Don’t just trust those web people. Believe in them. Fight for them.
Kim Bui writes in an amazing manifesto on digital journalism. In too many newsrooms, the people with the digital skills are relegated to a corner, figuratively or literally. No one knows what to do with them – or what they can do.
We’re not just computer nerds, even though we use computers. We’re journalists. Ask us questions. Let us help you. You may think you know what’s going on, but have you asked? We would love to show you, teach you, figure things out with you. “There is no excuse to not to talk over to your web people and ask how you can help,” Kim writes.

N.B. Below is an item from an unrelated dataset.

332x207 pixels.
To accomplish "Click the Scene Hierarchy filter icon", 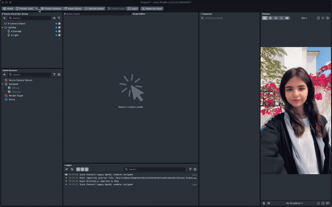I will (x=59, y=18).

If you’re a manager, you need to fight for more web resources even if you have no idea what those are. You need to look ahead of you and know that your future newsroom will need this, whether you are around or not. You need to push the envelope. You need to push your staff to get trained by those web people in the corner.
It’s not just the managers and colleagues. It seems that some young journalists, too, have to be dragged kicking and screaming into the digital world.
The thing is, it’s difficult to forge your own path in a job that didn’t exist five years ago. People don’t know what box to put this new generation of journalists in. You have to convince them that while you’re using HTML and Twitter instead of pen and paper, what you do is still journalism.
At the same time, the whole idea of the kind of skills a journalist should have is changing. The newsrooms and managers who get it are looking for digital journalists to help shape the path ahead.
You think digital journalism is the future? It’s here already.
In this shiny new today, skills change, tools change, how we produce, distribute and consume the news changes. Curiosity is the constant. It’s challenging, but also exciting beyond belief.